EXERCISE DIRECTIONS:
The response should consist of the records that follow, printed exactly.

RECORDS SUPPLIED:
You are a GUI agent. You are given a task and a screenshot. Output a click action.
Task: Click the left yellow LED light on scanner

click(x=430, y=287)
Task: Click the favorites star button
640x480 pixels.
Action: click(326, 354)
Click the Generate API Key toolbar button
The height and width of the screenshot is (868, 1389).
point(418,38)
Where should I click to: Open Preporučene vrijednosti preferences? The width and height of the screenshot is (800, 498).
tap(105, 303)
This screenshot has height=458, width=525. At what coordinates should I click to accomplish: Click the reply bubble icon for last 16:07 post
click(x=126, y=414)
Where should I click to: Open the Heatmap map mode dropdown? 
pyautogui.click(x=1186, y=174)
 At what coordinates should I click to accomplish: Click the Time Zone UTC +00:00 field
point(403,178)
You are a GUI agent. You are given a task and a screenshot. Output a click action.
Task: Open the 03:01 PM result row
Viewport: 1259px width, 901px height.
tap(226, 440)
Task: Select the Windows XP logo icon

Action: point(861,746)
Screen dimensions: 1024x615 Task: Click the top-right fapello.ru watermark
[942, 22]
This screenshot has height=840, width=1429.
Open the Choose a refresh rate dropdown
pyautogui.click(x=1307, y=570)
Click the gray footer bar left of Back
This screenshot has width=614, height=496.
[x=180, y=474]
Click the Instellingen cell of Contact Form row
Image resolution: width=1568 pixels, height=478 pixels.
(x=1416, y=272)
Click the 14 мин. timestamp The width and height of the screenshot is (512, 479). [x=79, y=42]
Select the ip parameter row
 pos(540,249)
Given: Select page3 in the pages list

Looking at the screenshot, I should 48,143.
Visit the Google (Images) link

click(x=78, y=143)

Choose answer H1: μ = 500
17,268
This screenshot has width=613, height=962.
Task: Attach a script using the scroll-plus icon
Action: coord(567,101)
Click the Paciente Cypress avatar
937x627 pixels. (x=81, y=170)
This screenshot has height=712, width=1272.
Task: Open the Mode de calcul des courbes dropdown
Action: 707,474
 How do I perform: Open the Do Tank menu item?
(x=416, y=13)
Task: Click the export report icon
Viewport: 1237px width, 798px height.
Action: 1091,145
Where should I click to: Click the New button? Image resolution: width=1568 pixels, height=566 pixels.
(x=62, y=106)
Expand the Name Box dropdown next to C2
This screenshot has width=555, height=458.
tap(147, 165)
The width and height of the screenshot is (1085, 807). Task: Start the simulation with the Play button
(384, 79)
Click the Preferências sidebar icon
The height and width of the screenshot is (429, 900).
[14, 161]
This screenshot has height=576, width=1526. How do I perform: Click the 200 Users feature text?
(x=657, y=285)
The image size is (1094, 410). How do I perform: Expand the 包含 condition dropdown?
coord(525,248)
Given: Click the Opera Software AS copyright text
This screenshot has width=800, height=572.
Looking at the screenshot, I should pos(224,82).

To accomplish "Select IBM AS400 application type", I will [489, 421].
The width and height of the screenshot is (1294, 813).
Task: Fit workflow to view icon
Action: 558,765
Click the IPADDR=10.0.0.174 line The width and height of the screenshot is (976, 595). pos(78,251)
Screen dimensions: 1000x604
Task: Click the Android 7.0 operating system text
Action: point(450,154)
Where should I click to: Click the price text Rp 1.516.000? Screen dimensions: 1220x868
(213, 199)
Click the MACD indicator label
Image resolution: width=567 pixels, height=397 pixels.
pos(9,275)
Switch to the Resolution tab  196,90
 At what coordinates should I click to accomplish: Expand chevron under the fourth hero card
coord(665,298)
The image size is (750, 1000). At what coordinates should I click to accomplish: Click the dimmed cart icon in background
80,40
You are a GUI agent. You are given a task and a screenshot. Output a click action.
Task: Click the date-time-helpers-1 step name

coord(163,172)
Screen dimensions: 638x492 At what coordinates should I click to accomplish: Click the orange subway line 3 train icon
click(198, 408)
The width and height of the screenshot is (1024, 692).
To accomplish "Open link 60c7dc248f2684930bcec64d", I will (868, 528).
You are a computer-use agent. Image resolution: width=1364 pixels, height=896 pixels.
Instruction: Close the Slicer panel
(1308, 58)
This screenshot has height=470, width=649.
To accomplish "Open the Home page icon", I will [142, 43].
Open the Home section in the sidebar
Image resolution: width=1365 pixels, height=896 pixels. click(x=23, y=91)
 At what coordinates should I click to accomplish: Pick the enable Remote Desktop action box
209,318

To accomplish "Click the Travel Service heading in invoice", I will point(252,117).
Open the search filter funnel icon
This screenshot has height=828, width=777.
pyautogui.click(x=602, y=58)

ANSWER SPACE:
You are a GUI agent. You are given a task and a screenshot. Output a click action.
Task: Click the left yellow LED light on scanner

click(x=430, y=287)
Task: Click the favorites star button
640x480 pixels.
Action: click(326, 354)
Click the Generate API Key toolbar button
The height and width of the screenshot is (868, 1389).
point(418,38)
Where should I click to: Open Preporučene vrijednosti preferences? The width and height of the screenshot is (800, 498).
tap(105, 303)
This screenshot has height=458, width=525. At what coordinates should I click to accomplish: Click the reply bubble icon for last 16:07 post
click(x=126, y=414)
Where should I click to: Open the Heatmap map mode dropdown? 
pyautogui.click(x=1186, y=174)
 At what coordinates should I click to accomplish: Click the Time Zone UTC +00:00 field
point(403,178)
You are a GUI agent. You are given a task and a screenshot. Output a click action.
Task: Open the 03:01 PM result row
Viewport: 1259px width, 901px height.
tap(226, 440)
Task: Select the Windows XP logo icon

Action: point(861,746)
Screen dimensions: 1024x615 Task: Click the top-right fapello.ru watermark
[942, 22]
This screenshot has height=840, width=1429.
Open the Choose a refresh rate dropdown
pyautogui.click(x=1307, y=570)
Click the gray footer bar left of Back
This screenshot has width=614, height=496.
[x=180, y=474]
Click the Instellingen cell of Contact Form row
Image resolution: width=1568 pixels, height=478 pixels.
(x=1416, y=272)
Click the 14 мин. timestamp The width and height of the screenshot is (512, 479). [x=79, y=42]
Select the ip parameter row
 pos(540,249)
Given: Select page3 in the pages list

Looking at the screenshot, I should 48,143.
Visit the Google (Images) link

click(x=78, y=143)

Choose answer H1: μ = 500
17,268
This screenshot has width=613, height=962.
Task: Attach a script using the scroll-plus icon
Action: coord(567,101)
Click the Paciente Cypress avatar
937x627 pixels. (x=81, y=170)
This screenshot has height=712, width=1272.
Task: Open the Mode de calcul des courbes dropdown
Action: 707,474
 How do I perform: Open the Do Tank menu item?
(x=416, y=13)
Task: Click the export report icon
Viewport: 1237px width, 798px height.
Action: 1091,145
Where should I click to: Click the New button? Image resolution: width=1568 pixels, height=566 pixels.
(x=62, y=106)
Expand the Name Box dropdown next to C2
This screenshot has width=555, height=458.
tap(147, 165)
The width and height of the screenshot is (1085, 807). Task: Start the simulation with the Play button
(384, 79)
Click the Preferências sidebar icon
The height and width of the screenshot is (429, 900).
[14, 161]
This screenshot has height=576, width=1526. How do I perform: Click the 200 Users feature text?
(x=657, y=285)
The image size is (1094, 410). How do I perform: Expand the 包含 condition dropdown?
coord(525,248)
Given: Click the Opera Software AS copyright text
This screenshot has width=800, height=572.
Looking at the screenshot, I should pos(224,82).

To accomplish "Select IBM AS400 application type", I will [489, 421].
The width and height of the screenshot is (1294, 813).
Task: Fit workflow to view icon
Action: 558,765
Click the IPADDR=10.0.0.174 line The width and height of the screenshot is (976, 595). pos(78,251)
Screen dimensions: 1000x604
Task: Click the Android 7.0 operating system text
Action: point(450,154)
Where should I click to: Click the price text Rp 1.516.000? Screen dimensions: 1220x868
(213, 199)
Click the MACD indicator label
Image resolution: width=567 pixels, height=397 pixels.
pos(9,275)
Switch to the Resolution tab  196,90
 At what coordinates should I click to accomplish: Expand chevron under the fourth hero card
coord(665,298)
The image size is (750, 1000). At what coordinates should I click to accomplish: Click the dimmed cart icon in background
80,40
You are a GUI agent. You are given a task and a screenshot. Output a click action.
Task: Click the date-time-helpers-1 step name

coord(163,172)
Screen dimensions: 638x492 At what coordinates should I click to accomplish: Click the orange subway line 3 train icon
click(198, 408)
The width and height of the screenshot is (1024, 692).
To accomplish "Open link 60c7dc248f2684930bcec64d", I will (868, 528).
You are a computer-use agent. Image resolution: width=1364 pixels, height=896 pixels.
Instruction: Close the Slicer panel
(1308, 58)
This screenshot has height=470, width=649.
To accomplish "Open the Home page icon", I will [142, 43].
Open the Home section in the sidebar
Image resolution: width=1365 pixels, height=896 pixels. click(x=23, y=91)
 At what coordinates should I click to accomplish: Pick the enable Remote Desktop action box
209,318

To accomplish "Click the Travel Service heading in invoice", I will point(252,117).
Open the search filter funnel icon
This screenshot has height=828, width=777.
pyautogui.click(x=602, y=58)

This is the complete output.